Never weep, never weep. With clear eyes explore the pit.

Sometime at the last gasp comes peace
To every soul.
Never to mine until I find out and speak
The things that I know.

Welcome to Near-Earth Object, a website, newsletter, and podcast (coming soon!) by me, Paul Fidalgo. These are the falling years.

First, an introduction.

This is a project through which I, an odd duck, work through the problem of how to be a person in the world. That’s it. Through written and spoken words, my own and those of others, I try to figure out what to think, what to believe, and how to feel. And then I publish it for the public, which is frankly the most dubious part of this whole enterprise.

As I hope you’ve guessed, the name Near-Earth Object is not about things that float in space. It’s about the experience of being part of something — be it a family, a society, or a species — while also being slightly outside of it. It’s about being part of a cosmic system, but in an erratic orbit.

This newsletter is intended to serve as a regular conduit between me and whoever else out there who might find value in watching this process unfold. I’ll certainly highlight my own work and happily direct you to it, but it will also be an opportunity for me to share thoughts and ideas I’ve collected from other sources, old and new. The format is known as a “newsletter,” but it will not be “newsy.” While commentary and reflection on current events is unavoidable, my hope is that any edition of this publication could be read by someone in the far future and found as worthy of their time and attention as it would be the day it was published.

Speaking of these times…

The tagline of this project, “These are the falling years,” and the lines — that appear at this newsletter’s opening — I read at the show’s opening, all come from a poem by Robinson Jeffers written around 1940 titled “For Una.” In it, Jeffers writes about a stone tower he had built for his wife, a place of solitude and sanctuary for the two of them and an expression of his love for her. But he is writing while processing the apocalyptic horrors of the Second World War, which at the time must truly have felt like the end of all things.

I’m beginning this project in the autumn of 2020, the Lost Year. This is my personal creative endeavor, and it’s happening against the backdrop of the anxiety, fear, disappointment, disillusionment, and despair of our current age, and there’s no getting away from that. These truly are falling years.

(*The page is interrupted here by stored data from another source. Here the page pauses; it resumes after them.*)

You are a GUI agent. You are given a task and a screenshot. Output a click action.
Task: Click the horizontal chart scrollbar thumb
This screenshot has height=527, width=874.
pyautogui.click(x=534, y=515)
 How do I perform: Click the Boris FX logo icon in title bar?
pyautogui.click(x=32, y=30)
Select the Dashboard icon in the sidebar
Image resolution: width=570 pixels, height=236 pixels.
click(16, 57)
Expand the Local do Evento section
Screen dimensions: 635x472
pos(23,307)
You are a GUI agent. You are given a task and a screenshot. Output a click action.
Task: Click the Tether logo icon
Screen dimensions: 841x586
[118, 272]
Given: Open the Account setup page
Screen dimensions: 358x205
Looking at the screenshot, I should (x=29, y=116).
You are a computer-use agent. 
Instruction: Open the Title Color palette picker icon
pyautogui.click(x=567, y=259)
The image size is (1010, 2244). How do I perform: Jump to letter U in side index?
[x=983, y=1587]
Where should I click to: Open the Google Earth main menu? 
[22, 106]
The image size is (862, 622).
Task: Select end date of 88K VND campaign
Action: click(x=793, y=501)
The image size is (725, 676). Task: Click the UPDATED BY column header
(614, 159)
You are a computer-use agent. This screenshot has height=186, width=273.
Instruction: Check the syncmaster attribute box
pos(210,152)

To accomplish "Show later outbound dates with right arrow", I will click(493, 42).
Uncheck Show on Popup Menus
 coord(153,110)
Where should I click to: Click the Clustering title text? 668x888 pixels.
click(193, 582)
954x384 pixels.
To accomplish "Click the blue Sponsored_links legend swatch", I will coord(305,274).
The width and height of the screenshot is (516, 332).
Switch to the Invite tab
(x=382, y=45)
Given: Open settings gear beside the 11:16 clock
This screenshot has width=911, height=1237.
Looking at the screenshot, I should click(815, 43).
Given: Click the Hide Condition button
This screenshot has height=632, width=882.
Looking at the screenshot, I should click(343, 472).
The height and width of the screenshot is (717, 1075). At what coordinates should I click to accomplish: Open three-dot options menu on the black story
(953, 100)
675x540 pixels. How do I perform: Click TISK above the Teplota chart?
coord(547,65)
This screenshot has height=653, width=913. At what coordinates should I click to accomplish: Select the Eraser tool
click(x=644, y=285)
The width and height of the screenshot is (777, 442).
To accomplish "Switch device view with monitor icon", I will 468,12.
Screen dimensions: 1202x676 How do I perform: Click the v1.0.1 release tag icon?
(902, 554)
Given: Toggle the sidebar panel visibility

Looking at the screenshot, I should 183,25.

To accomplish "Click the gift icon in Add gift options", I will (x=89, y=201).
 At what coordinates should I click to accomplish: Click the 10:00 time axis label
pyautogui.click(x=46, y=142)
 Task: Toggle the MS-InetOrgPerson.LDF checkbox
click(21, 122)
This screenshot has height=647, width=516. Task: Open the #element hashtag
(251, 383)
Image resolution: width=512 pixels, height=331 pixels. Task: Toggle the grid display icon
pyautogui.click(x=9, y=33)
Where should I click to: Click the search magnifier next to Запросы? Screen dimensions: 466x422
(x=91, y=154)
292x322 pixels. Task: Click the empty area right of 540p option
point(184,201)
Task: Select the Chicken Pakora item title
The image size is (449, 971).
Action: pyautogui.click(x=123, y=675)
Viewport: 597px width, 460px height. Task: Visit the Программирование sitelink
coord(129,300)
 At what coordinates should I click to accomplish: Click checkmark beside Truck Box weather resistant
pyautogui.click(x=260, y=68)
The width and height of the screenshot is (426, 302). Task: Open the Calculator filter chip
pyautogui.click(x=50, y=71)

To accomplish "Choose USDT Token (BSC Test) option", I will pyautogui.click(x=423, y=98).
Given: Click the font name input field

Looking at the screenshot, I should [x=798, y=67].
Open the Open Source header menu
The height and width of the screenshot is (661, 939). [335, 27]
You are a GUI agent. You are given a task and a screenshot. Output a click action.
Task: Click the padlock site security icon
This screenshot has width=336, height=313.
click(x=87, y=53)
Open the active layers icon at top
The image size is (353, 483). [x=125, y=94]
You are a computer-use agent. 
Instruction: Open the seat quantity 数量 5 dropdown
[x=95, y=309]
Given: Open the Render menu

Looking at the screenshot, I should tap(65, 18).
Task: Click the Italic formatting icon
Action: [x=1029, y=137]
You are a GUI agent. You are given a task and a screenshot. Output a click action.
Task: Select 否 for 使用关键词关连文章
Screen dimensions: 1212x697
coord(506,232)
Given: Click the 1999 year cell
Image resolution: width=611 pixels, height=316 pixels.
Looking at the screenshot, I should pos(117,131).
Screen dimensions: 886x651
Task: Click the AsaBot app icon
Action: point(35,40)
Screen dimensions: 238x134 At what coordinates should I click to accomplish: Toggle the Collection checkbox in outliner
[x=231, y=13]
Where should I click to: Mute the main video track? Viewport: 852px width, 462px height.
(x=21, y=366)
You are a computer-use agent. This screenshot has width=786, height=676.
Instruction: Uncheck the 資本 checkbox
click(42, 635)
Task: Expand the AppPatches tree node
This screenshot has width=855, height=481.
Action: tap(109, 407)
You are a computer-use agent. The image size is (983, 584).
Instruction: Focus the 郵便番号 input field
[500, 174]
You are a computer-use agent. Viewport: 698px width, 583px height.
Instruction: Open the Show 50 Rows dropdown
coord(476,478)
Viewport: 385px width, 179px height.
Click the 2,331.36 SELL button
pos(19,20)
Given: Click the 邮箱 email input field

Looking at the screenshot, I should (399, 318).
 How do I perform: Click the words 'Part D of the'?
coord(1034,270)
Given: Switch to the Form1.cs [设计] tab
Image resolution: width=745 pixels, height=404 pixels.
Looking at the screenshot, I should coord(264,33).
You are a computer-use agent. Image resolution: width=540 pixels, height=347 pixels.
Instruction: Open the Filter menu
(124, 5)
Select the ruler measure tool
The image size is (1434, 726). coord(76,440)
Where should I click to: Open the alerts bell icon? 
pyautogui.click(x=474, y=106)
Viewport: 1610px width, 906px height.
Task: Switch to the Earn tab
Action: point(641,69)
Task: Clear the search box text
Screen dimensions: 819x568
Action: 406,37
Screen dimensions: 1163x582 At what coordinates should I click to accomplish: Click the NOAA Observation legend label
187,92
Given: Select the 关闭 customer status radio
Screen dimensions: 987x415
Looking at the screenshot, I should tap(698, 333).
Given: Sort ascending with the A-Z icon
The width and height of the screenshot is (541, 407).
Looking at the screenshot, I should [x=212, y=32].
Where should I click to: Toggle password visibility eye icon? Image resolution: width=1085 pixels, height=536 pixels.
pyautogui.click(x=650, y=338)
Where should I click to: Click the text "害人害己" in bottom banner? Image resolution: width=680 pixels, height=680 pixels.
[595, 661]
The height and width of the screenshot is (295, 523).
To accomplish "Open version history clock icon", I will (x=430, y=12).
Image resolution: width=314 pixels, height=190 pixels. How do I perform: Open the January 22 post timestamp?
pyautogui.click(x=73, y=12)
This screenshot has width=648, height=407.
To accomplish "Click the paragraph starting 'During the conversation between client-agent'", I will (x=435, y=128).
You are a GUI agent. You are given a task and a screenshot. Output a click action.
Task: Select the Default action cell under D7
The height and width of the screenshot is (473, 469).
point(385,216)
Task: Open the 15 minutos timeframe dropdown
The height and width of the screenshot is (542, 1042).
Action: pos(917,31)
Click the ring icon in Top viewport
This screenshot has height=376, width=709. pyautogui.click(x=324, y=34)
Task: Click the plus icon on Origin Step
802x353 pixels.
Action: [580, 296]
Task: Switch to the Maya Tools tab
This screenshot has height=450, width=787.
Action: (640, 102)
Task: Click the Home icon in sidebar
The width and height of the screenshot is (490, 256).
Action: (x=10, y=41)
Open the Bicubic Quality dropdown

And though I am an odd duck, I am not a young one. According to actuarial tables, I’ve just kicked off the second half of my life, meaning I have fewer days ahead of me than I do before. I am a near-Earth object in a descending orbit. These are *my* falling years, too.

“Never weep, never weep,” wrote Robinson Jeffers. Well, I certainly won’t tell you not to weep. But there is much to see and much to say in between the tears.

Thanks for taking the time. If you’re still interested, read on.

Oh, and, of course, subscribe. Please. And then tell everybody to do the same.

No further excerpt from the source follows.